New video game proves sex sells, not playability, quality of product

When I heard D3Publisher was releasing a video game for Wii in the U.S. called “Oneechanbara Revolution,” with a main character who fights zombies wearing nothing but a cowgirl bikini, my ears perked.

The article I was reading went into great detail about the company and how it was marketing the video game, and that’s when I realized that this is just one more example of how sex sells merchandise.

According to IGN.com, the publishing company decided to send a real-life, un-pixilated version of the bikinied hero to the editorial offices of video game magazines and Web sites. I guess the idea was that the nearly naked model would distract editors from the fact that D3 had made, according to the Web site “one of the worst attempts at making a Wii game so far.”

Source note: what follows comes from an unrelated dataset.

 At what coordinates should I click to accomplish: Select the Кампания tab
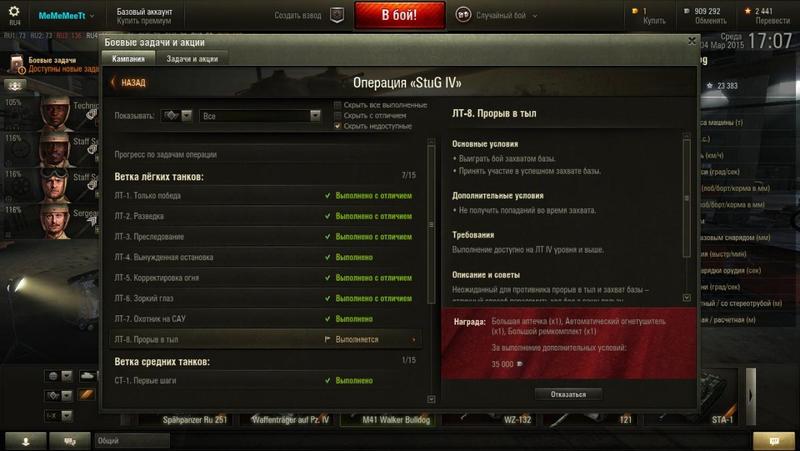pos(129,59)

Even worse, the star of the video game is guaranteed more press time because an Oneechanbara movie is due for release in Japan this April.

Obviously the release of the video game and movie is just a money grab by D3Publisher, but it is representative of a problem abroad, as well as in the U.S. It was Jon Foreman of Switchfoot who said, “Sex is currency, she sells cars, she sells magazines.”

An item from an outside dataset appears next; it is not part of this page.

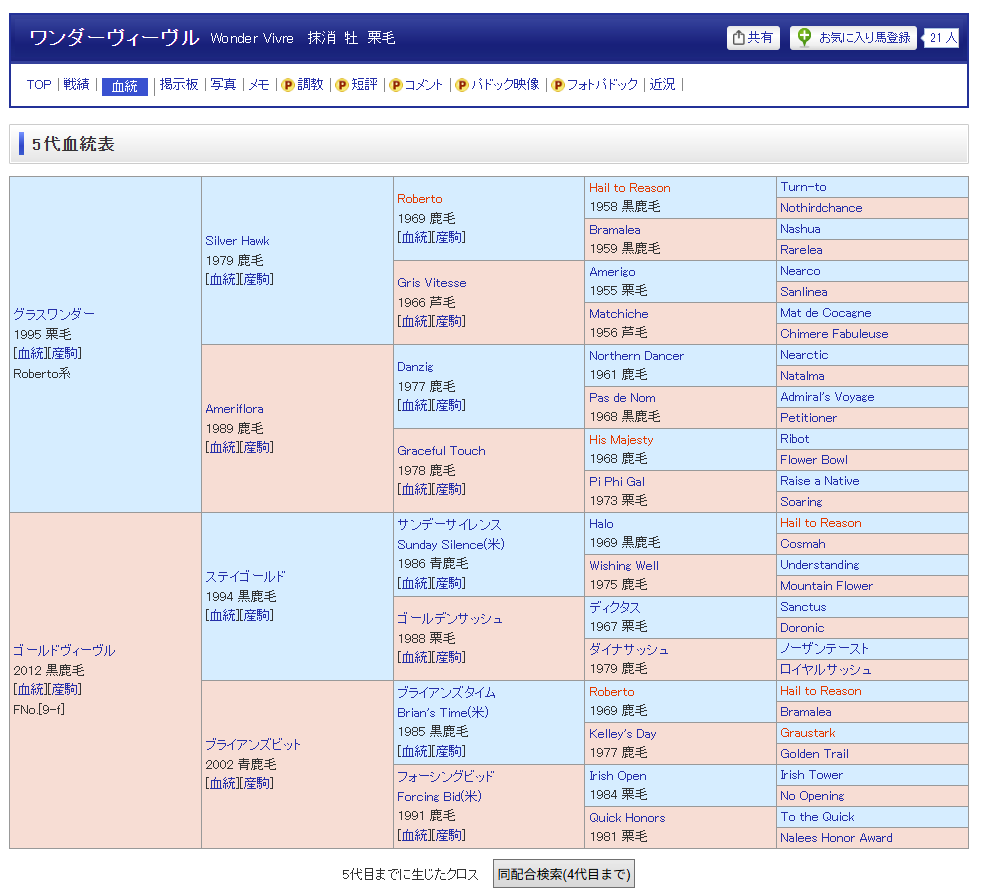Open the 写真 tab

(x=223, y=85)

And the truth is, she is and she does.

I’m not going to pretend that a bikini wearing Japanese cowgirl in a video game is going to make 12-year-olds have sex with cheap prostitutes. The fact of the matter is that for every scientific study proving that sex and violence in the media cause kids to have sex and kill each other, there is another scientific study that shows these things have no effect on kids.

The problem is that despite whether morally reprehensible subject matter in the media affects kids, it represents a problem in the society that it comes from. The only reason that we have so much sex in our video games is because there is a demand for it. If sex is currency, people have to be willing to spend it, and they are.

The fact that the D3Publisher public relations team got together and decided that the best way to promote a video game is not by highlighting the level of playability of the game, but by dressing up a model in next to nothing in an attempt to get better game reviews is appalling.

I don’t know if there was ever a time when a product was bought and sold because it was a good product, but perhaps that is not the issue here. Perhaps the issue is not that the game is the product, but that what the main character is wearing is the product, and the game is only justification for the sale of that product.

This may be too simplistic, but either way, the fact of the matter is that D3Publisher is selling exactly what the consumer demands. As long as the consumer wants more sex in his or her video games, movies and television, then the consumer will get more sex in his or her video games, movies and television.

If the U.S. is content with paying for cheap, pixilated images of sex, then more power to it. But if people get the feeling that maybe they are being had then they better step up and stop demanding exactly what it is they are receiving.

Andrew Young is a junior radio-TV-film major from Overland Park, Kan.